**Given text:**

☆ ☆ ☆ ☆

Load required libraries and jupyter extenions

In [None]:
import pandas as pd
import requests
import matplotlib.pyplot as plt
from sklearn.cluster import KMeans
from sklearn.decomposition import PCA
from sklearn.preprocessing import StandardScaler

# load Jupyter plugins to enable SQL to query data and display plots inline (below the code cell)

%load_ext sql
%matplotlib inline

In [None]:
# The data for this exercise is contained in a sqlite database that is compressed with ZIP
# ZIP file is expected to be in folder data 

# Uncompress database / skip this if you downloaded and unzipped the database manually
import zipfile
zipfile.ZipFile('data/snext-data.zip', 'r').extractall('data')

In [None]:
%sql sqlite:///data/snext-database.db

In [None]:
data = %sql SELECT * FROM credit_ger
df = data.DataFrame()

In [None]:
# set index, shorten/unify feature names
df = df.set_index(["id"])
df = df.rename({
    "Age": "age",
    "Sex": "sex",
    "Job": "job",
    "Housing": "housing",
    "Saving_accounts": "savings", 
    "Checking_account": "cash",
    "Credit_amount": "amount",
    "Duration": "duration",
    "Purpose": "purpose",
    "Risk": "risk"
}, axis="columns")
df.head(5)

## 2. Data preparation

We'll apply the same transformations as in the chapter "Feature Engineering" from the notebook about supervised learning.

In [None]:
# X will hold the input features (input for the model)
# y will hold the label (the desired output of the model)
X = pd.DataFrame()
y = pd.DataFrame()

# Dummy encode binary nominal features
y["risk"] = (df.risk == "bad")*1   # *1 translates True/False to 0/1
X["male"] = (df.sex == "male")*1

# Pne-hot-encoding to nominal features with multiple categories

df.purpose = df.purpose.str.slice(0,8) # shorten purpose string
encoded_features = pd.get_dummies(df[["housing","purpose","savings","cash"]])
X = pd.concat([X, encoded_features], axis=1) # append features to dataframe X with training data

# all metric variables can remain as is, so we append them to the training data 
X = pd.concat([X,df[["age", "amount", "duration"]]], axis=1)

## 3. Modelling

### 3.1 K-Means

#### Determine the optimal number of clusters to generate

In [None]:
inertias = []   # list contains the distances of the last merged clusters for each solution we plan to generate

for n_clusters in range(2,10):  # generate multiple solutions for 2-9 clusters
    kmeans = KMeans(n_clusters=n_clusters, n_init=10).fit(X)  # for each solution try 10 different random starting configurations for cluster centroids
    inertias.append(kmeans.inertia_)  # add the inertia (distance of last merged clusters) to our list

# Plot inertias 
plt.figure(figsize=(10,5))   
plt.title('Elbow criterion')
plt.xlabel("n_clusters")
plt.ylabel("inertia")
plt.plot(range(2,10), inertias, marker="o")

☆ ☆ ☆ ☆

**Material:**

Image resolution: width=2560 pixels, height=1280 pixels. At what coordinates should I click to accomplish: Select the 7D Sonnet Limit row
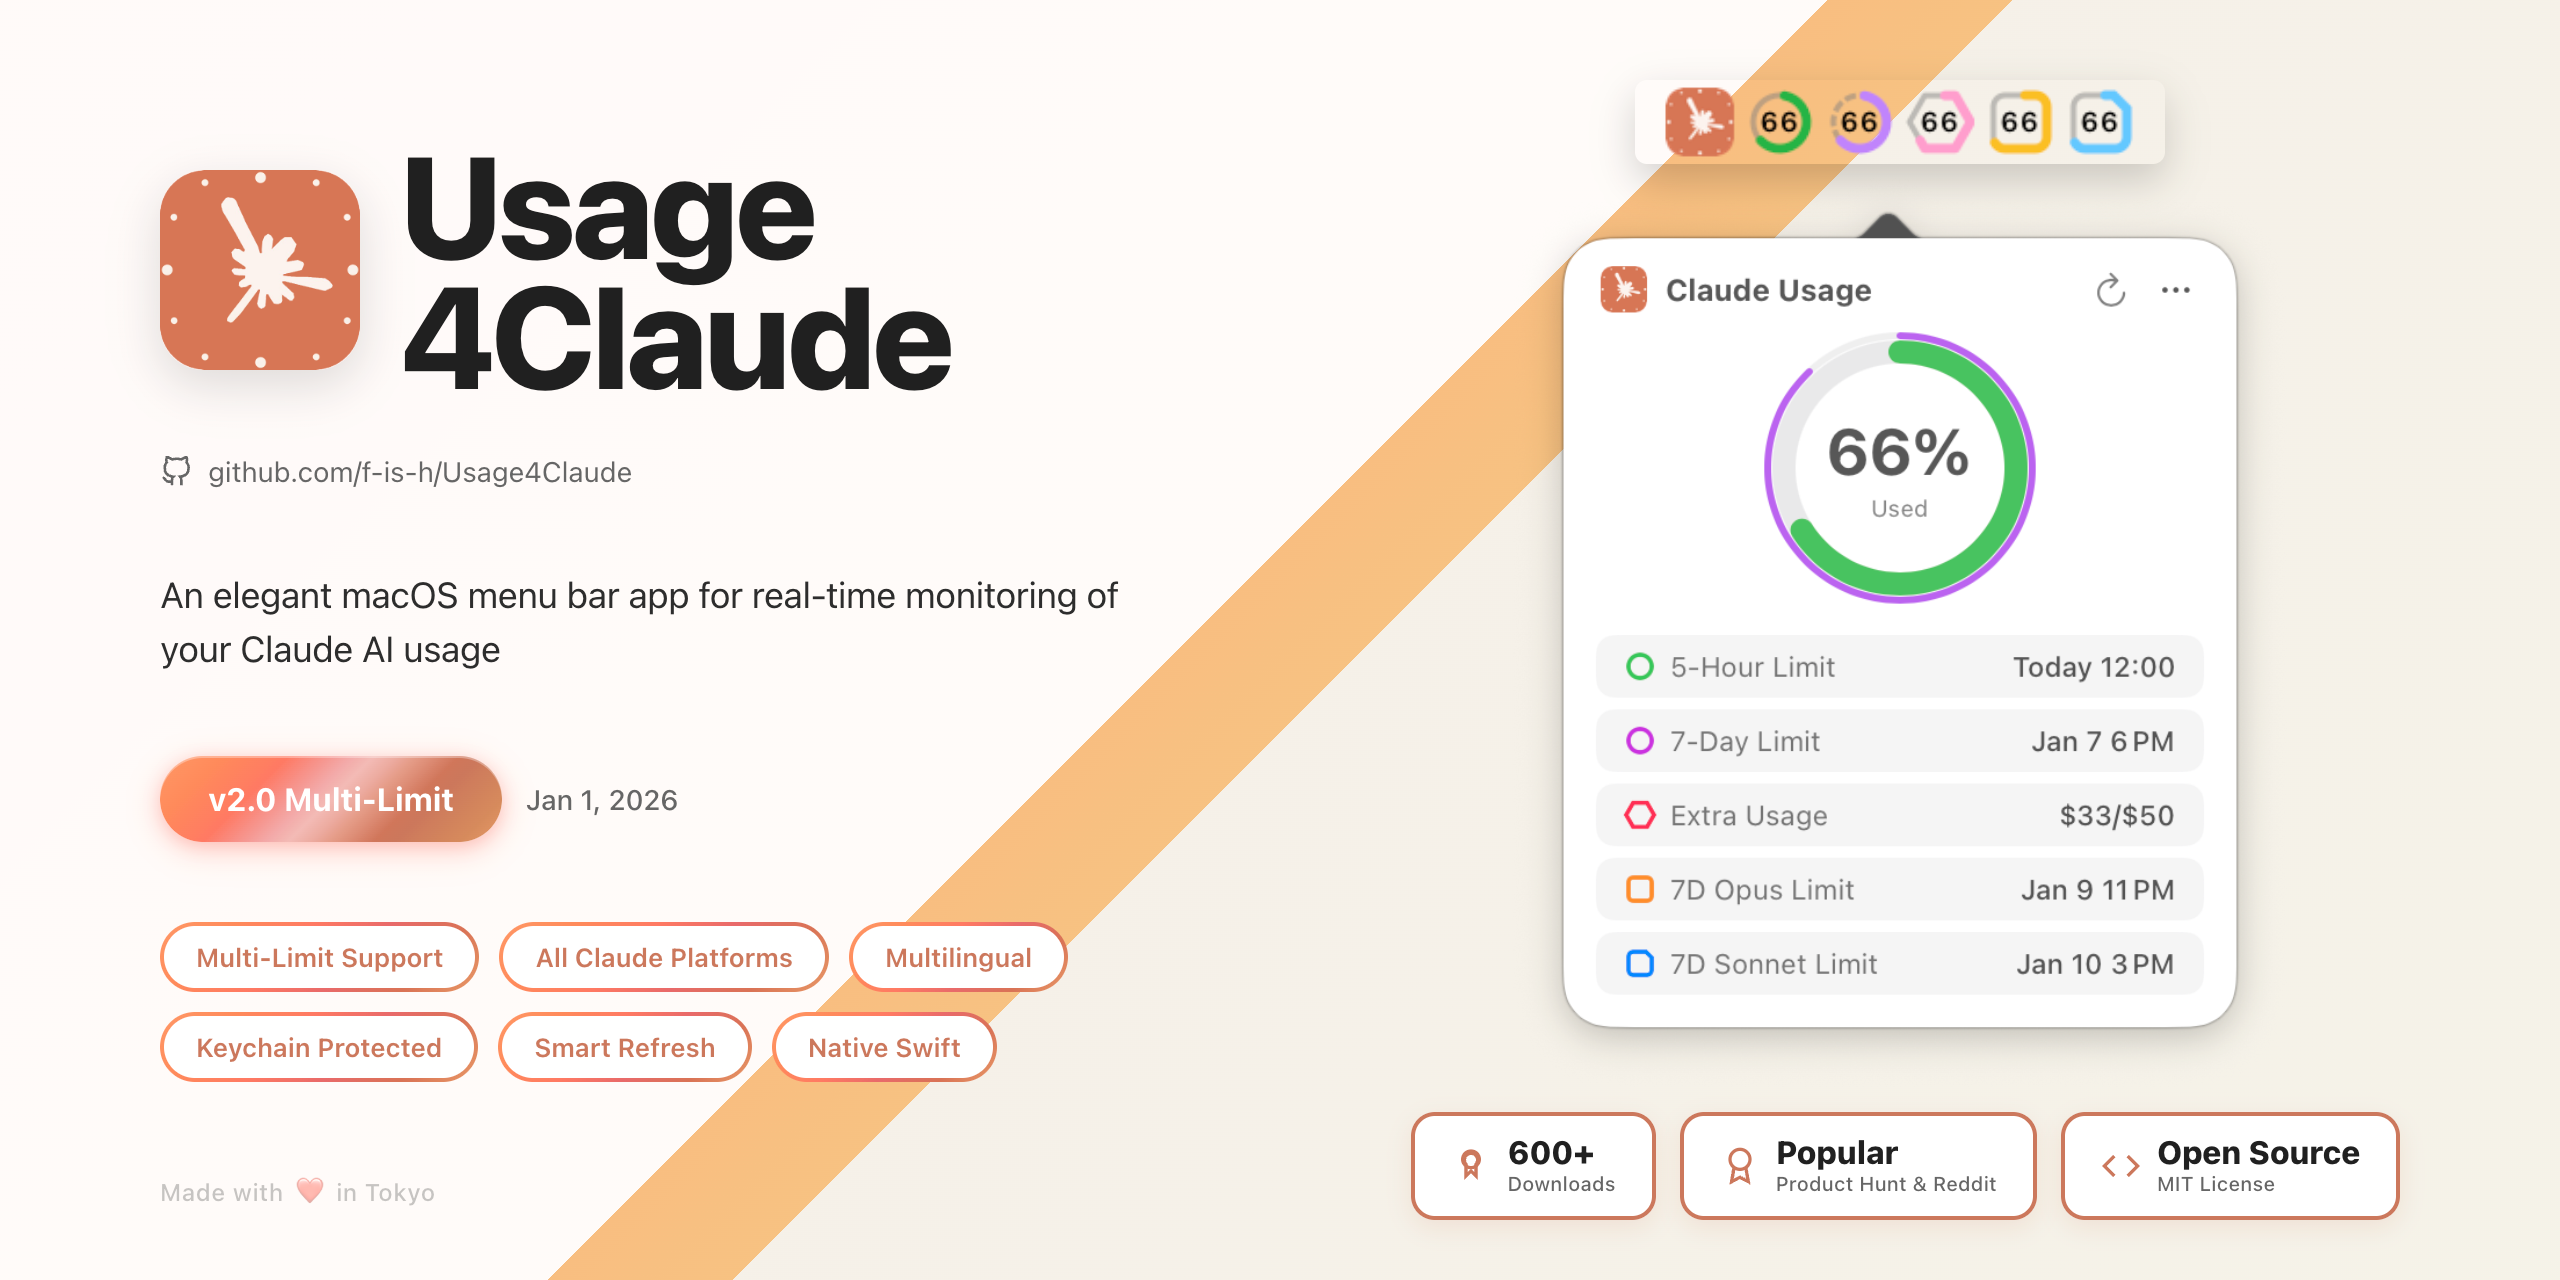tap(1899, 964)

☆ ☆ ☆ ☆

**Do this:** Return the stretch of the credit-data notebook from "### 3.1 K-Means" through "plt.title('Elbow criterion')". The material has no part in this.

**Output of the task:**
### 3.1 K-Means

#### Determine the optimal number of clusters to generate

In [None]:
inertias = []   # list contains the distances of the last merged clusters for each solution we plan to generate

for n_clusters in range(2,10):  # generate multiple solutions for 2-9 clusters
    kmeans = KMeans(n_clusters=n_clusters, n_init=10).fit(X)  # for each solution try 10 different random starting configurations for cluster centroids
    inertias.append(kmeans.inertia_)  # add the inertia (distance of last merged clusters) to our list

# Plot inertias 
plt.figure(figsize=(10,5))   
plt.title('Elbow criterion')